Deep Contextual Bandits for model selection in travel e-commerce

Vijay Yadav
MakeMyTrip-Engineering
7 min readNov 11, 2022

--

Primary authors: Vijay Yadav, Deepak HR

Co-author : Narasimha

1. INTRODUCTION

MakeMyTrip has multiple ranking/recommendation systems. We use learning to rank, sequence-based recommendation models, content or behavior representation-based algorithms, and collaborative filtering algorithms too.

After the customer browses around, searching for hotels in city A, B or C, a substantial portion search for a single hotel and look at the responses/price/content to review. For such “direct hotel search” scenarios, it is prudent to show a few alternatives as well, for customers to compare and contrast them. More important if alternative hotels can bring higher value proposition to the business or to the customer (for ex., better service/value for same price). In this scenario, one could recommend hotels similar to the pivot hotel user has searched.

Recommendation page, for single hotel search

2. APPROACHES

Ranking algorithms use content, behavior, model-based representation learnings, and meta data such as location, price. In many destinations, espcially tourist destinations, customers search for high-end properties, resorts, villas and look for similar properties which may not be in same location/area.

While representations learnt based on user behavior (GNN embeddings) were very powerful & useful in our context, we wondered why not enhance the algorithm using content based representations or similarities too. Note that MakeMytrip and GoIbibo have many hotel reviews and also hotel images.

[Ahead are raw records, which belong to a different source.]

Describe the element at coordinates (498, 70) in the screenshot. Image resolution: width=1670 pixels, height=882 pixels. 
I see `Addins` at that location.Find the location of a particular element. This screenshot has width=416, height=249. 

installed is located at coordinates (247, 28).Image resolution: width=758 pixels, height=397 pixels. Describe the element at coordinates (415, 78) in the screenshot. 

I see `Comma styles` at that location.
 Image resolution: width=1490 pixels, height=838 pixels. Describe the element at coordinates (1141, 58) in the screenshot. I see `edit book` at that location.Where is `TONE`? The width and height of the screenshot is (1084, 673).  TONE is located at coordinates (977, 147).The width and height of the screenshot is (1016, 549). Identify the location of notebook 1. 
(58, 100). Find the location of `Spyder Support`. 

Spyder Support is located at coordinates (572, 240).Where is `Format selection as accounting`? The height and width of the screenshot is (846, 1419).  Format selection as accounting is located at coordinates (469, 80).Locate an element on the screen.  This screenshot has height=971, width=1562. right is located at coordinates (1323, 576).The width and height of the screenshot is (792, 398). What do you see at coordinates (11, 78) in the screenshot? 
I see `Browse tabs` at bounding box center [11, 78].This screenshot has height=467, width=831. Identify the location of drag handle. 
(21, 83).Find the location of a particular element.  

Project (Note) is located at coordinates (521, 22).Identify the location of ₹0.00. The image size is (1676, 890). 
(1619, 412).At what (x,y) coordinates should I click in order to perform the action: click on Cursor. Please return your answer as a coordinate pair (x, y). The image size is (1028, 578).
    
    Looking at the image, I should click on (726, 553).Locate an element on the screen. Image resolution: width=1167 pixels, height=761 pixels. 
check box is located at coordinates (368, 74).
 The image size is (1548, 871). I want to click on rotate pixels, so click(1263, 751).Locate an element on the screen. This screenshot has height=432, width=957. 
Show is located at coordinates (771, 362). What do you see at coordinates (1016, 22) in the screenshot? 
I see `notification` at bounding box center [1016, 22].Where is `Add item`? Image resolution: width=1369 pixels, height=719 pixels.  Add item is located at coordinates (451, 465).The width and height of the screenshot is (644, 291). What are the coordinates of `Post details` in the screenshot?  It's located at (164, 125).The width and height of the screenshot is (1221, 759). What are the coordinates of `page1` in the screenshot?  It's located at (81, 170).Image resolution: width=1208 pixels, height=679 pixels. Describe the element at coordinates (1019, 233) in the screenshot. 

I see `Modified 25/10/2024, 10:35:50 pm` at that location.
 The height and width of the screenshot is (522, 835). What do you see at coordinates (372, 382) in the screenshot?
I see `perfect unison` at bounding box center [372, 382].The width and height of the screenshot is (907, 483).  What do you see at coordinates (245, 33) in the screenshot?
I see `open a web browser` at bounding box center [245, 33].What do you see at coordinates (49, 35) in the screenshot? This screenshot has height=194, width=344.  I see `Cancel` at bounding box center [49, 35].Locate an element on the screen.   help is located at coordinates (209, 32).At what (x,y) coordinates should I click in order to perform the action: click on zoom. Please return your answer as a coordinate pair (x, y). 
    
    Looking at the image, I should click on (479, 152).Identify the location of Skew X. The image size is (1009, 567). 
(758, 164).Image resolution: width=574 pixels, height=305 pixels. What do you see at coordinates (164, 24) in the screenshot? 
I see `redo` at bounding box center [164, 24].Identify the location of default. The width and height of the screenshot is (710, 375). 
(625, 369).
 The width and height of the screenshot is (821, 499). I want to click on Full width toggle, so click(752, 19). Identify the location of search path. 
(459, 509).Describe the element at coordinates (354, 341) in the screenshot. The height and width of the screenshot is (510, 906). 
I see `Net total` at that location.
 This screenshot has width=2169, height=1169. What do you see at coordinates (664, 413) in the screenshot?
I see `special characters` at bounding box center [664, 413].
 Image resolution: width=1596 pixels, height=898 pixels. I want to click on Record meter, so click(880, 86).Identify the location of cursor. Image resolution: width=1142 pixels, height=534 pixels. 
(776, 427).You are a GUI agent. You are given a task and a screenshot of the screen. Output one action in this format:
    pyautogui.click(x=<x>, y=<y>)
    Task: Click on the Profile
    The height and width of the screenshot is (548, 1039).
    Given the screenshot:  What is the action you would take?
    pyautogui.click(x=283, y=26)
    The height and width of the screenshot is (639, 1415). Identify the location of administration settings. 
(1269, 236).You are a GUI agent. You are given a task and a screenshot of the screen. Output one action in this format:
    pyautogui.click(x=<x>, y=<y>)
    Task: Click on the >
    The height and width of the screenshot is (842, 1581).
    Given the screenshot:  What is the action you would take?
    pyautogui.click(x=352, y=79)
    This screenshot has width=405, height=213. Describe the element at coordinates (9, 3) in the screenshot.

There are multiple ways to handle such problems other than contextual bandits model selection. One could train joint embedding model, or combine behavioral and content into single ranking/rec model etc. One can define loss over behavioral data and estimate appropriate NN weights/representation wts. For example, one can frame the problem as in link prediction problem and use GNN or heterogenous GNN models. Each method has its own advantages and disadvantages. If the loss is defined over behavioral outcome(hotel click yes/no), model might under perform in long tail scenarios unless model has a provision to generalize for unseen data or has provision to handle uncertainty. Also, it is subjective how closely the model target is linked to the online business metric of interest.

Similar to experiments run by Amazon, Spotify, Netflix, for algorithm selection ( see algorithm selection), we explored contextual bandits. In our model we took a Neural network + Linear TS based approach. There were a few interesting patterns in this project and it led to 1.5% -2% lift in overall conversion ratio. When the “pivot hotel” is sold out, impact of recommending good alternatives is much more(20%+ lift).

The rest of the blog explains this approach.

Example business applications by action set sizes

3. OUR METHOD

Train multiple models with data you have. Learn based on feedback loop which model is appropriate for a context.

Model 1: Shallow GNN embedding similarity –Train node2vec hotel embeddings using user-hotel click browse sequence of data and compute cosine similarity.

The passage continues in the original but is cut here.